To understand how this works, let’s dig into the details of how you breathe.
Breathing is controlled by the diaphragm, a muscle that sits right below your lungs. (think about last time you got the hiccups - that was your diaphragm contracting over and over).
When you’re relaxed, you breathe deeply into your lungs. Some people call this “belly breathing” because your diaphragm pushes down to make room for more air in your lungs, causing your belly to puff out a little bit. This kind of breathing optimizes the amount of oxygen entering your body.
By contrast, when you’re stressed out, you breathe shallowly, and most of the movement is in your chest and shoulders. This is part of the body’s natural response to danger, but it’s unhealthy to do it all the time. Most of us walk around in a constant state of stress and shallow breathing, which deprives our brains of the oxygen we need for high performance.
When you start breathing more deeply, you’ll naturally notice improvements in your public speaking:
You’ll be more relaxed and confident.
The breath-emotion connection goes both ways: your stress level affects your breathing, but your breathing also affects your stress level. There’s a reason why your meditation app doesn’t tell you to “breathe rapidly and shallowly.” When your breathing is shallow, your mind becomes agitated. When your breathing becomes deeper, the mind relaxes. So when you feel stage fright coming on, belly breathing can help - and nobody can tell that you’re doing it.
Your voice will be louder and more powerful.
When I was a cheerleader in high school (it’s true!), we learned how to bellow like foghorns so that audiences could hear us in crowded gymnasiums and on outdoor fields. Here’s the secret: it’s all in the diaphragm. Without enough air in your lungs, it’s hard to project your voice. Your throat has to pick up the slack by yelling, which is harder for your audience to hear and harder for your vocal chords to sustain. Instead, use your breath to get that nice booming voice that doesn’t require a microphone.
You’ll have more control over your speed.
One of the most common bits of public speaking advice that people get is to “slow down,” and Sweet Murphy, that might be the most useless tip since “imagine the audience in their underwear.” The speed at which you speak is a habit that you’ve been developing since the day you were born. The only way to change it is to replace it with new habits. Shallow breathing worsens speed-talking because it raises your anxiety (which makes you more likely to speed through your presentation), whereas belly breathing slows you down. Deep breaths don’t just make you more relaxed. They also take longer, which forces you to pause from time to time.

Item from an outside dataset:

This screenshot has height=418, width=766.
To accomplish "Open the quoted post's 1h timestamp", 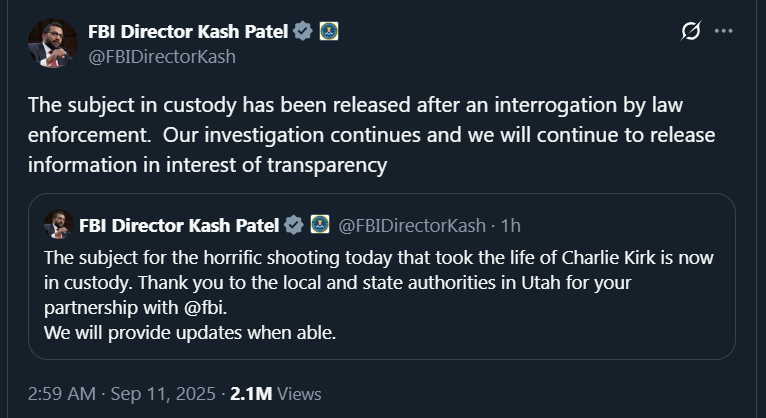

Breathing is a simple, elegant solution to many public-speaking pitfalls, but it’s not a quick fix. I used to write “BREATHE” throughout my speaking notes, in the hopes that one word would magically transform me from an anxious, high-strung Nova Scotian into some suave hybrid of Barack Obama and a yoga instructor. Instead, I would speed through every presentation without even noticing the world scrawled across the pages.
In order to reap the benefits, you need to make belly breathing a habit. That way, you do it unconsciously even when you’re under pressure.
Here are some exercises for bringing breath into your everyday life - and getting comfortable with the silence that results from it. If you have any respiratory, heart or other medical conditions that could be exacerbated by changing your normal breathing patterns, please check with your doctor before trying them.
Sit comfortably with one hand at the top of your chest and one hand on your belly.
Take a few breaths and see where you feel the most movement. Is it in your belly or in your chest? Try to take a few breaths by gently puffing your belly out on the inhale and gently pushing your belly button towards your spine on the exhale. You want to be feeling very little movement in your chest and shoulders when you do this. Most experts recommend breathing in through your nose and out through your mouth.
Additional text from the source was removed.